Abstract

Based on 130 climate signal indexes provided by National Climate Center of China, this paper established a decision tree diagnostic prediction model for Spring Kuroshio Sea Surface Temperature (SST) from 1961 to 2015 (65 years) by using Chi-Squared Automatic Interaction Detector (CHAID) algorithm in data mining and obtained five rule sets to determine whether Spring Kuroshio SST is high or not. Considering the data of the 44 years from 1961 to 2004 as the training set of the model and the other years as the test set, the training accuracy of the model can reach to 95.45% and the test accuracy can reach to 81.82%. Three types of Spring Kuroshio SST are different in intensity and distribution. The results show that the prediction model of Spring Kuroshio SST based on CHAID algorithm has a high prediction accuracy, with the reasonable and effective model and the well-thought-out decision rules. Moreover, based on the results of decision classification, the SST anomalies correspond to different distribution characteristics of summer daily precipitation anomalies in eastern China, which can provide a new idea and method for climate prediction of regional summer precipitation.

1. Introduction

Kuroshio is famous for its high Sea Surface Temperature (SST), high salinity, fast current, and large flow. Geographically, the Kuroshio is composed of the Kuroshio in the source area, the Kuroshio in the East China Sea, and the Kuroshio in the south of Japan. The Kuroshio in the source area is located to the east of Luzon Island and Taiwan Island and to the west of 130°E [1]. Kuroshio is the main current communicating between the Pacific Ocean and the East China Sea, the South China Sea, which plays a very important role in the thermohaline current transport, atmospheric circulation, and relevant air sea interaction in the China Sea, and its seasonal and interannual characteristics are also closely related to the climate in China [2, 3]. Therefore, the research of Kuroshio has been one of the important international and national or regional research programs. In the World Climate Research Program, the World Ocean Circulation Experiment (WOCE) studied the characteristics of Kuroshio front and front vortex and analyzed the variation characteristics of Kuroshio path and great bend [4]. The Climate Variability and Predictability Programme (CLIVAR) focused on the role of air sea interaction of Kuroshio extension in the climate system. The Argo observed the thermohaline structure in the deep-sea area to support the study on the Kuroshio air sea heat exchange [5]. In addition to the above national research programs, a large number of Kuroshio research programs have been organized in China and the United States. China’s Kuroshio Edge Exchange Process (KEEP) project studied the material exchange process between Kuroshio and the continental shelf of the East China Sea [6, 7]. The United States National Science Foundation (NSF) identified and quantified the dynamic and thermodynamic mechanisms of the interaction between Kuroshio extensions and countercurrent through the Kuroshio Extension Systems Study (KESS) project.

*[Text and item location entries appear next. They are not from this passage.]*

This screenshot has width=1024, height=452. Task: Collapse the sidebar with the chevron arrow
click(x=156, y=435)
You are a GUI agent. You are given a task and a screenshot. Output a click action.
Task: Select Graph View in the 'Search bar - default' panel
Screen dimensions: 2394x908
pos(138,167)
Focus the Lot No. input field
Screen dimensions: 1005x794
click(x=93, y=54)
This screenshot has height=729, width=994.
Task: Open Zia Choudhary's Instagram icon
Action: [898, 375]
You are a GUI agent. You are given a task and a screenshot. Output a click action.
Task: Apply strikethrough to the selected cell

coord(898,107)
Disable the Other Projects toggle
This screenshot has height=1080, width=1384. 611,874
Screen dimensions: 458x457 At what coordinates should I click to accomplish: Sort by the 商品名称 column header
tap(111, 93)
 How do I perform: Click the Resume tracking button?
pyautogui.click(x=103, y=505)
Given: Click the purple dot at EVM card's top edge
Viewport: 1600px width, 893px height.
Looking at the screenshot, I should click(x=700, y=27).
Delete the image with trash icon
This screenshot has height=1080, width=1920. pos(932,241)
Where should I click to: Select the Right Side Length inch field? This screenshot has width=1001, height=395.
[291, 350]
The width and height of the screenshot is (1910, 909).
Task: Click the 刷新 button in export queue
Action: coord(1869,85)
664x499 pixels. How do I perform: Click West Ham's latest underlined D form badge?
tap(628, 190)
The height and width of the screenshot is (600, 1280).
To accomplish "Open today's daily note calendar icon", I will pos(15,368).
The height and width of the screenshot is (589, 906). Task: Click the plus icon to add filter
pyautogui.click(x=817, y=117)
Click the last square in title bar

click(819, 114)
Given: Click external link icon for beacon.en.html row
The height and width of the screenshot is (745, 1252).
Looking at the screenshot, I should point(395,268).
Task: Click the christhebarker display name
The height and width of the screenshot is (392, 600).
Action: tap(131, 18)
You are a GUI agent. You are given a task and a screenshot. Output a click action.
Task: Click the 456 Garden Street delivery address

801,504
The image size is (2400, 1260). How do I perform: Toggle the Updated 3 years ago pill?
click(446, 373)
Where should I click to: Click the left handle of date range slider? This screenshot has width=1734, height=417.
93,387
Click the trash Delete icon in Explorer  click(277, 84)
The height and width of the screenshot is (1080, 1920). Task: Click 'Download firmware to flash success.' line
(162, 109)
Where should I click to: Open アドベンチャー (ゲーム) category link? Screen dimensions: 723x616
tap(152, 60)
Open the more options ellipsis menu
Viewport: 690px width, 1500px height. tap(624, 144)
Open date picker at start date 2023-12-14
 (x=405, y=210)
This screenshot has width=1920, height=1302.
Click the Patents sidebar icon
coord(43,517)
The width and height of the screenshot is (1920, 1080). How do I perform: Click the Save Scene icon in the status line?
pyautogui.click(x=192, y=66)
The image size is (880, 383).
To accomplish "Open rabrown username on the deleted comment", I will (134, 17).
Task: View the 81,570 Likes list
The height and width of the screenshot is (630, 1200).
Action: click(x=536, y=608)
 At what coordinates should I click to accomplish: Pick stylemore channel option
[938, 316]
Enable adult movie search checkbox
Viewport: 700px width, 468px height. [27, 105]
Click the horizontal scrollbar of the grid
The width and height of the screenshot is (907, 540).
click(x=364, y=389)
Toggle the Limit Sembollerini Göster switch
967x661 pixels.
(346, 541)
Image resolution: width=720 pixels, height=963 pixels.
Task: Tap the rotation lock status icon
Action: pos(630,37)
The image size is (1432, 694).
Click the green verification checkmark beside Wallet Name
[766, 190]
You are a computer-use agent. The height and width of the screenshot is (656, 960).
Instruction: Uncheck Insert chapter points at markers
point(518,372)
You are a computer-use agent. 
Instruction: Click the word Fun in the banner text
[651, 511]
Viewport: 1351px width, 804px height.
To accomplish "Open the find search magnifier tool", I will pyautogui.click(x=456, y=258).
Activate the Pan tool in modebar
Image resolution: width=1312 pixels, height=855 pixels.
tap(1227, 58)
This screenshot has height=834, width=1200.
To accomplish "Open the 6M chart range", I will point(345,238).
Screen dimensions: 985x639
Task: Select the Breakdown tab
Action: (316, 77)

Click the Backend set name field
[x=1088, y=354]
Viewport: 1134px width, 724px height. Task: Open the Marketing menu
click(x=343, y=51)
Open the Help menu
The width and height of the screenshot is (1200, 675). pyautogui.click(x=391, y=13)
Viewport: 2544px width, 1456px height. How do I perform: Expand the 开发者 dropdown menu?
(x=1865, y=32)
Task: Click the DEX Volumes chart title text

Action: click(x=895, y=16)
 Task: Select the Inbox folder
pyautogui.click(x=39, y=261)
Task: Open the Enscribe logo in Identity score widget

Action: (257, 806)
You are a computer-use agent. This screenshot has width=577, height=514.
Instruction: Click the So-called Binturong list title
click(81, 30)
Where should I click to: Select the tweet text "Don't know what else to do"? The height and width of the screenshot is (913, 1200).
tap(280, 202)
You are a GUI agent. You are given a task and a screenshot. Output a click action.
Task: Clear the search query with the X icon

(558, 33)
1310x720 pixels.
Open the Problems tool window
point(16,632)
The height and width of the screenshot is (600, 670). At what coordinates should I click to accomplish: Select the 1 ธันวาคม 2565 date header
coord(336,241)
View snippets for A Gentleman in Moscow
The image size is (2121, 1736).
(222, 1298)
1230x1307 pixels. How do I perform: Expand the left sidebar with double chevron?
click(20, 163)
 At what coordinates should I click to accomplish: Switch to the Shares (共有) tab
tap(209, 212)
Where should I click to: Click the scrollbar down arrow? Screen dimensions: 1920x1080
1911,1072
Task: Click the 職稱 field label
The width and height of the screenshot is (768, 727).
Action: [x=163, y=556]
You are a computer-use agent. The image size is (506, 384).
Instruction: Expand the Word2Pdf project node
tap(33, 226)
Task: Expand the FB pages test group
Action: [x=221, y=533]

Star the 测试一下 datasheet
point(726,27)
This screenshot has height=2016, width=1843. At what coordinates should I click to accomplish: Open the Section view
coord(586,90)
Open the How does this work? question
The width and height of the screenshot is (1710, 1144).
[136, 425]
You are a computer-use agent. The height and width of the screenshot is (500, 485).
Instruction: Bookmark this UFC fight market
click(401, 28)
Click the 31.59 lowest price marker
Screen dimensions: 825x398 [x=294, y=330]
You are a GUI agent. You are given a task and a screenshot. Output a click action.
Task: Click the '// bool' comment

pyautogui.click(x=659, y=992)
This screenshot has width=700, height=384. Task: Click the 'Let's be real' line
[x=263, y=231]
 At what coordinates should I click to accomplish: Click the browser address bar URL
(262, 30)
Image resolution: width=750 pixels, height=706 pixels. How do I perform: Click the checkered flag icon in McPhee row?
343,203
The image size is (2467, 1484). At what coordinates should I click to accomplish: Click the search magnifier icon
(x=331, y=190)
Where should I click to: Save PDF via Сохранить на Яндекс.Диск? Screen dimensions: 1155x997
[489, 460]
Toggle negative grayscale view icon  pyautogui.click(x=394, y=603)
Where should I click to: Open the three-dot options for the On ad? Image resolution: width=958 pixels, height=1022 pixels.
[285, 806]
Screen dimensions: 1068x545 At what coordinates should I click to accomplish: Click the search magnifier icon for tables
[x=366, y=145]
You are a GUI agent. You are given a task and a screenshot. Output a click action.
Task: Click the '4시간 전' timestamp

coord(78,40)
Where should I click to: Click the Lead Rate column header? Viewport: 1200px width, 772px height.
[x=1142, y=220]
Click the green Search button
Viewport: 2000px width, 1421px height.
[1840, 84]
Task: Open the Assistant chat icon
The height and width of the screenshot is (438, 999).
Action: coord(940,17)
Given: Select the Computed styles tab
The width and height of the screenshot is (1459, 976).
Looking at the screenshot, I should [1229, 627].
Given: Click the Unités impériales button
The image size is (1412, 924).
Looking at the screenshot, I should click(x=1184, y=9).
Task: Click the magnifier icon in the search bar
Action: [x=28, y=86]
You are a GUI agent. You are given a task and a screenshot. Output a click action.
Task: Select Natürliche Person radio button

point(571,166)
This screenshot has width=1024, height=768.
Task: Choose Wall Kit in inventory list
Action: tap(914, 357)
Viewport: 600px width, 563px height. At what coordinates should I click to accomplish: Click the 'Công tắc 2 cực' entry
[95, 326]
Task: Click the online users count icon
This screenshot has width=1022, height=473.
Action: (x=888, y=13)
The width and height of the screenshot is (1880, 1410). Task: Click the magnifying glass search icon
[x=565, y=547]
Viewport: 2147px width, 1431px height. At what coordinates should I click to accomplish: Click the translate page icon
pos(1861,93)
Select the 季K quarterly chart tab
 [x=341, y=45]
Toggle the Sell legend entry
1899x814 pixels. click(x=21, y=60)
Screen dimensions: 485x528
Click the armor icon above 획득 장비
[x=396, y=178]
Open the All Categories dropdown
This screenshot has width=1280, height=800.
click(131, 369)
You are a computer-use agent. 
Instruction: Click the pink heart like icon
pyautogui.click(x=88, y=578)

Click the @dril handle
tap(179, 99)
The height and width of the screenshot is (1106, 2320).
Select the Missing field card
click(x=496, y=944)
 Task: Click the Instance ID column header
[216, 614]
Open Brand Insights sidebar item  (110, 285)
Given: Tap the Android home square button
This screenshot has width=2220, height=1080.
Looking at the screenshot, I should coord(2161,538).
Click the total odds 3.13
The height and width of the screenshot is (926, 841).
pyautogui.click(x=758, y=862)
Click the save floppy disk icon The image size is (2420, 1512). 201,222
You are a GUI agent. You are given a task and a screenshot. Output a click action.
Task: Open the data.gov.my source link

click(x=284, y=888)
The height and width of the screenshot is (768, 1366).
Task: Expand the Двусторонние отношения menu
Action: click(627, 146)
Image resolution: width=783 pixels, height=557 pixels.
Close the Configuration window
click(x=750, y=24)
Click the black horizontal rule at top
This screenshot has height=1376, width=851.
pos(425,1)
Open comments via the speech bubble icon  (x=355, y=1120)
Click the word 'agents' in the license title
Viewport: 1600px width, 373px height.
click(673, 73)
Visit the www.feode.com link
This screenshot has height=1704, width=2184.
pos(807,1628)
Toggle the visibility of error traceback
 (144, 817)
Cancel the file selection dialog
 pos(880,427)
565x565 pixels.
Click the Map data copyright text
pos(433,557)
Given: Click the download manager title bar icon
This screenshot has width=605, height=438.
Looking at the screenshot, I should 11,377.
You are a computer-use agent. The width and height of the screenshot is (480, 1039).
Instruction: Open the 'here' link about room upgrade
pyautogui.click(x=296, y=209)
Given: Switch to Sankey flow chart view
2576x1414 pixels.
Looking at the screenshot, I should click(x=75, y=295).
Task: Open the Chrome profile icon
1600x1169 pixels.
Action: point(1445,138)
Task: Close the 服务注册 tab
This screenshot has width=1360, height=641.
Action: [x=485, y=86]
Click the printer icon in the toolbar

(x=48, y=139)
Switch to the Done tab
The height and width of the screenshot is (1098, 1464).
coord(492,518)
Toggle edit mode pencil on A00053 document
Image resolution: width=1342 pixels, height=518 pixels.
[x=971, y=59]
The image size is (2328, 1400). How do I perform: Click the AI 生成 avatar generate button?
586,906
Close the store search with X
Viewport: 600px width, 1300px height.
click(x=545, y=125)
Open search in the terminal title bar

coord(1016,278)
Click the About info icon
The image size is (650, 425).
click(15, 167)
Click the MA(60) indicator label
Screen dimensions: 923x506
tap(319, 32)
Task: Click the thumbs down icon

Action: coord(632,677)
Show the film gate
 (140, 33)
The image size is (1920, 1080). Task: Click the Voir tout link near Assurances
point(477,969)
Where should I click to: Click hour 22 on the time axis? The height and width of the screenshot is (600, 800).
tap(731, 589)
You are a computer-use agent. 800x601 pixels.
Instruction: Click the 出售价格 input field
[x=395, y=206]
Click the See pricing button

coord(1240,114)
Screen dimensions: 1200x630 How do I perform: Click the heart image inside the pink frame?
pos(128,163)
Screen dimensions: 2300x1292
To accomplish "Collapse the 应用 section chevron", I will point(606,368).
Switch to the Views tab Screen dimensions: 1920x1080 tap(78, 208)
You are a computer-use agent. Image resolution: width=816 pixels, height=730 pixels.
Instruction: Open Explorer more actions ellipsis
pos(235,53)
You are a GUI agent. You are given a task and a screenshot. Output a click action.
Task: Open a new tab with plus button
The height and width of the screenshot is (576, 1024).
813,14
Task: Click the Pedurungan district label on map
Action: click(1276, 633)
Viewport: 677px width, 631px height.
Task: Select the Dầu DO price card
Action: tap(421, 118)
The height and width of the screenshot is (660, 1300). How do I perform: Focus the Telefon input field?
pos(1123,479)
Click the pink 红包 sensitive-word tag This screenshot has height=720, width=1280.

SST is one of the main indicators to characterize the thermal state of Kuroshio, and it can be used to study the air sea interaction in Kuroshio Area, the influence of Kuroshio variation on precipitation anomaly, the relationship between Kuroshio and El Nino-Southern Oscillation (ENSO), global warming, and climate change, which are the hot research issues concerned by a large number of scientists. At present, there have been a lot of research results. For example, in the study of Hosoda and Kawamura [8], the short-term abnormal changes of Kuroshio SST were mainly affected by atmospheric forcing. Wang et al. [9] believed that the interannual variation of SST in the sea area south of Japan and the Kuroshio extension area was mainly caused by ENSO, while the interdecadal variation was related to Pacific Decadal Oscillation (PDO). Numerous research results have shown that Kuroshio’s warm current characteristics allow it to transport warm water from low latitude to high latitude and release heat into the atmosphere, thus having an important impact on the climate and atmospheric circulation in East Asia [1015]. Therefore, the accurate prediction of Kuroshio SST anomalies is of great significance to the study of air sea interaction and climate anomalies in eastern China.

Some scholars have studied SST prediction using deep learning algorithms [16, 17]. However, the algorithm of deep learning is very complicated, which requires a lot of computing resources and the computation process cannot be well understood. In this paper, we hope to make a qualitative prediction of Sea Surface Temperature anomalies through a more lightweight algorithm.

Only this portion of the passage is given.